Manderscheid agrees with Iowa’s new approach to mental health care. He said states can develop community-based care systems that can deliver in the community services just as well as a hospital, without the institutionalization of the patient.
“The overarching logic of why it’s better is because it normalizes life for that person. We use the word mainstream: It mainstreams life for that person to be a member of that community, to participate in the community. … Those are all very positive things,” Manderscheid said. “And the normalization is very important because if I remove you from the community and I leave you removed from the community, not only is the community going to stigmatize you, but you’re going to stigmatize yourself.”
Harvey Rosenthal, executive director of the New York Association of Psychiatric Rehabilitation Services, agreed and added states are trying to find ways to get more bang for their mental health care buck. Rosenthal, who suffers from a form of bipolar disorder, said mental health care systems have reached a “perfect storm” of government looking for more cost-efficient methods of delivery and laws and regulations that promote preventative services to reduce hospital visits.
“We’re moving toward value-based payment, (treatment) based on outcomes, not based on how many times (a patient is hospitalized),” Rosenthal said. “The money wants recovery, and the biggest factor of all in determining services is money.”
Rosenthal added one caveat about the move to community-based mental health care services.
“But it requires an investment,” he said.
CHANGE IN CARE
McCoy said Iowa has invested in its mental health care redesign, which shifted care from each of the state’s 99 counties to 18 multiple-county regions. The transition, which was completed in 2014, was designed to pool counties’ resources in order to provide more consistent services to patients across the state, particularly in lower-populous, rural counties.

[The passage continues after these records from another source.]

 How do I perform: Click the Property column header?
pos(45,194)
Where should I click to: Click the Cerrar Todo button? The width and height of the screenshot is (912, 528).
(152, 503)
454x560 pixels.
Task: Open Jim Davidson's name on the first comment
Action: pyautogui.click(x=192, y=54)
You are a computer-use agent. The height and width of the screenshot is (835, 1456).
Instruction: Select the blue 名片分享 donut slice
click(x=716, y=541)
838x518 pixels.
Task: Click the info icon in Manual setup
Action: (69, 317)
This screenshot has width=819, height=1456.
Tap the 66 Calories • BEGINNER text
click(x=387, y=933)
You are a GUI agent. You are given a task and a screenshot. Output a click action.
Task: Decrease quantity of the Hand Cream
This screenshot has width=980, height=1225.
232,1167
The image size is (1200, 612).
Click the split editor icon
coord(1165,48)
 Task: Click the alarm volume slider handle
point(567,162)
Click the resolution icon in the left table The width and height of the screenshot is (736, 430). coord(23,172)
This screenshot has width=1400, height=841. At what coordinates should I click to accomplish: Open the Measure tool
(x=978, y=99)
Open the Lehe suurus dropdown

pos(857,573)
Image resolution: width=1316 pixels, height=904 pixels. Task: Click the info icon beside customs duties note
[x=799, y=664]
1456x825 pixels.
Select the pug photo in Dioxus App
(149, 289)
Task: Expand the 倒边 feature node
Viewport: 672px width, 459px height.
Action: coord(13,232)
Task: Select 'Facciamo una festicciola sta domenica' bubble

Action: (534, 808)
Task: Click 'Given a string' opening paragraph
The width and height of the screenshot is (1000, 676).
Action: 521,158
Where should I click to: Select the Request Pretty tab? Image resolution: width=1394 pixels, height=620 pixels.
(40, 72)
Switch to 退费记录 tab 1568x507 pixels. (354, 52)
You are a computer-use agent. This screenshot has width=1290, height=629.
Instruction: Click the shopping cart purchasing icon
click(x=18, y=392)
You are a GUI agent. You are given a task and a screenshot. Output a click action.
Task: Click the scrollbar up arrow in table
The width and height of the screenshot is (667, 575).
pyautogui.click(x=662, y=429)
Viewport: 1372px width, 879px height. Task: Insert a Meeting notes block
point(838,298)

McCoy said services being offered by the regions include preventative measures with the goal of reducing hospitalizations.
“That’s going very well. The regions have ending balances of more than $100 million for operations, and they’re investing in new services,” McCoy said. “There’s a lot happening on the ground out there with programs preventing the need for acute care.”
Even while expressing her concerns at that legislative hearing, Scalise said she was open to the possibility her sister may find equal or better service outside the walls in Clarinda.
“I’m not saying there isn’t another place out there. I’m not saying that at all,” Scalise said. “If there is, I’d like to see it.”